Task goal: In the data below, which lines hold the word "agent"? Copy them.

Data records:
▶

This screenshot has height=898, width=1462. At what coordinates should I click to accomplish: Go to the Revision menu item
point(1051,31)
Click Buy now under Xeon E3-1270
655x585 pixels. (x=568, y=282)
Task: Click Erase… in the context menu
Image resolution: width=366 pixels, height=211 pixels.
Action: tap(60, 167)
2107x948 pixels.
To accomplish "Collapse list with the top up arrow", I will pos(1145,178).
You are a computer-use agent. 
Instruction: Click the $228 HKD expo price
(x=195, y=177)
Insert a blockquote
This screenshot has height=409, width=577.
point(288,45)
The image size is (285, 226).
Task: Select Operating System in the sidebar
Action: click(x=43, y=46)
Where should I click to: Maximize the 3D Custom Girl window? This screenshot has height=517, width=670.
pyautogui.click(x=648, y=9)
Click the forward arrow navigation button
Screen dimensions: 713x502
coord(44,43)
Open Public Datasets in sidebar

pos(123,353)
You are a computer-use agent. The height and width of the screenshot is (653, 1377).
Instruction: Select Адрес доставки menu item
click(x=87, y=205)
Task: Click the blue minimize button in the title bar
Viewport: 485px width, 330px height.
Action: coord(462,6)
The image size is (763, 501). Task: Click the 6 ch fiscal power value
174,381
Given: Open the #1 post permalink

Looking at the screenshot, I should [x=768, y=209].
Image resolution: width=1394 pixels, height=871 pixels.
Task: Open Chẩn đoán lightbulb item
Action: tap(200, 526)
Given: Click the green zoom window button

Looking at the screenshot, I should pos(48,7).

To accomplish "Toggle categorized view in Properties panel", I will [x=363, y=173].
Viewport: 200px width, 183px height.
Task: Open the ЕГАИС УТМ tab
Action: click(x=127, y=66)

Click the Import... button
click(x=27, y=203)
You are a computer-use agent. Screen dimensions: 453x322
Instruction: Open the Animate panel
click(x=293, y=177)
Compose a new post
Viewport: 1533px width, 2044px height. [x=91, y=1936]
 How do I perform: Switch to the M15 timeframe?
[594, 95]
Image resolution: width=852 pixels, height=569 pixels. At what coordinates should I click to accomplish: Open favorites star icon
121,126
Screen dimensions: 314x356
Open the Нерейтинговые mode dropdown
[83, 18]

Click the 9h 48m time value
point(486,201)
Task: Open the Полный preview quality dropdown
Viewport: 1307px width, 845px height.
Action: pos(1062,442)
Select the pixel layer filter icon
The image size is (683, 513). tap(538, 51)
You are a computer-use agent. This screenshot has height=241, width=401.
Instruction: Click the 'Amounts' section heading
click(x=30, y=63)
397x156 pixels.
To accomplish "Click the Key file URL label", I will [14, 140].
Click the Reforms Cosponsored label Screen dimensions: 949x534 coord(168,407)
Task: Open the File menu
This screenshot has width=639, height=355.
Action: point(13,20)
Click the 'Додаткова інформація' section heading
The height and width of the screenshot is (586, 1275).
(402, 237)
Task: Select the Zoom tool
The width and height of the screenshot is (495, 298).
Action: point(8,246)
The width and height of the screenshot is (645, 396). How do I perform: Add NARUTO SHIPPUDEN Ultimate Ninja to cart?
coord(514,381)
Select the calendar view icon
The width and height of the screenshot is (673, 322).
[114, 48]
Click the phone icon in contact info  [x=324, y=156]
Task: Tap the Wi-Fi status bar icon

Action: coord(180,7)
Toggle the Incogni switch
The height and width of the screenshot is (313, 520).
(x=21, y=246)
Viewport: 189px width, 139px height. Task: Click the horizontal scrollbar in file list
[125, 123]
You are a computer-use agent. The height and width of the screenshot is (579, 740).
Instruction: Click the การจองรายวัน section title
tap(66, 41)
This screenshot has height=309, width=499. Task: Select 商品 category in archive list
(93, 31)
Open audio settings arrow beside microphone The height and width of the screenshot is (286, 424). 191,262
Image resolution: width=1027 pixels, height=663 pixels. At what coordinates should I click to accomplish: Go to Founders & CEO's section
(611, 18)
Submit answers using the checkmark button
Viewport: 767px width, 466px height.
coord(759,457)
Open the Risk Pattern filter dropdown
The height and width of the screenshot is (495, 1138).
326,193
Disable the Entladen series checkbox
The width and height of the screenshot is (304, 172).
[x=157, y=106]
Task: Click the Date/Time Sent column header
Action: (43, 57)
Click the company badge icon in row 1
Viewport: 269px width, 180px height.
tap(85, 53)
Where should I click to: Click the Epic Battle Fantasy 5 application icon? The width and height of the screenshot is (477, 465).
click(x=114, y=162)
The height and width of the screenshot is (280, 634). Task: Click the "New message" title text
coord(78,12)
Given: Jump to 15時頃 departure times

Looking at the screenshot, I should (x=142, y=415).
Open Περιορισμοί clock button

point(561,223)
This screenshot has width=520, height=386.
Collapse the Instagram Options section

◀

Response to this task:
You are a computer-use agent. 
You are a computer-use agent. The height and width of the screenshot is (653, 1377).
You are a computer-use agent. Screen dimensions: 453x322
You are a computer-use agent. This screenshot has height=241, width=401.
You are a computer-use agent. The height and width of the screenshot is (579, 740).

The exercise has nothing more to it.